Exercise requirements.
Please write out everything in the reviewer report on pipe separation, from "1. Load values F" down to "are not specified.".

Source passage.
---
Author Response File: Author Response.pdf

Reviewer 2 Report

The manuscript is on topic in the field of thick wall pipe separation under the cyclic action of pneumatic impact load. Experimental results are presented that describe the features of loading and separation of a GCr15 steel pipe with an outer diameter of 30 mm and a wall thickness of 6 mm into segments of 50 mm in length. The research results are interesting, relevant and the manuscript is recommended for publication. However, several points should be clarified before publishing.

1. Load values F and load change intervals ΔF are not specified in the paper. The authors write (Lines 133-135): “Therefore, the regulation of the impact load size and loading frequency of the tube can control the initiation and expansion of cracks.” Loading frequency is analyzed in the paper and the main attention of the authors is devoted to this, but “impact load size” is not analyzed. Equations for F and ΔF (Equations (11) and (12)) are given, but the values of these parameters are not specified.
---
Available data.
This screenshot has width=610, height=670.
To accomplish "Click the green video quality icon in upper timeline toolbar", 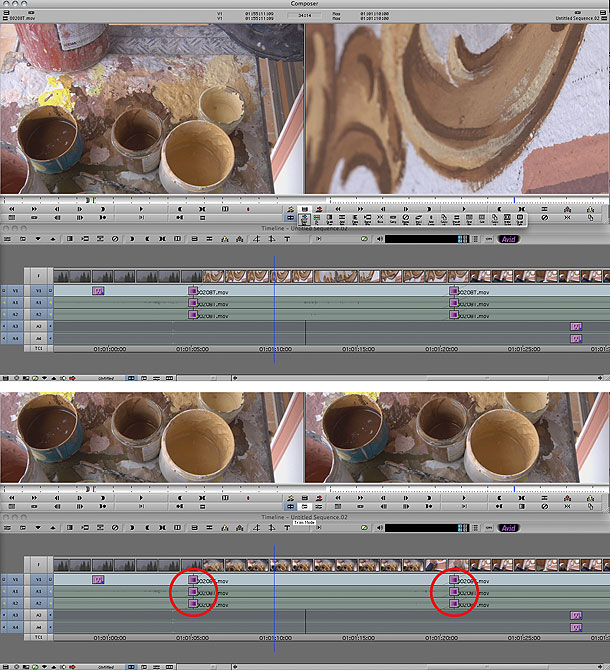I will (x=364, y=239).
---
Answer for this exercise.
1. Load values F and load change intervals ΔF are not specified in the paper. The authors write (Lines 133-135): “Therefore, the regulation of the impact load size and loading frequency of the tube can control the initiation and expansion of cracks.” Loading frequency is analyzed in the paper and the main attention of the authors is devoted to this, but “impact load size” is not analyzed. Equations for F and ΔF (Equations (11) and (12)) are given, but the values of these parameters are not specified.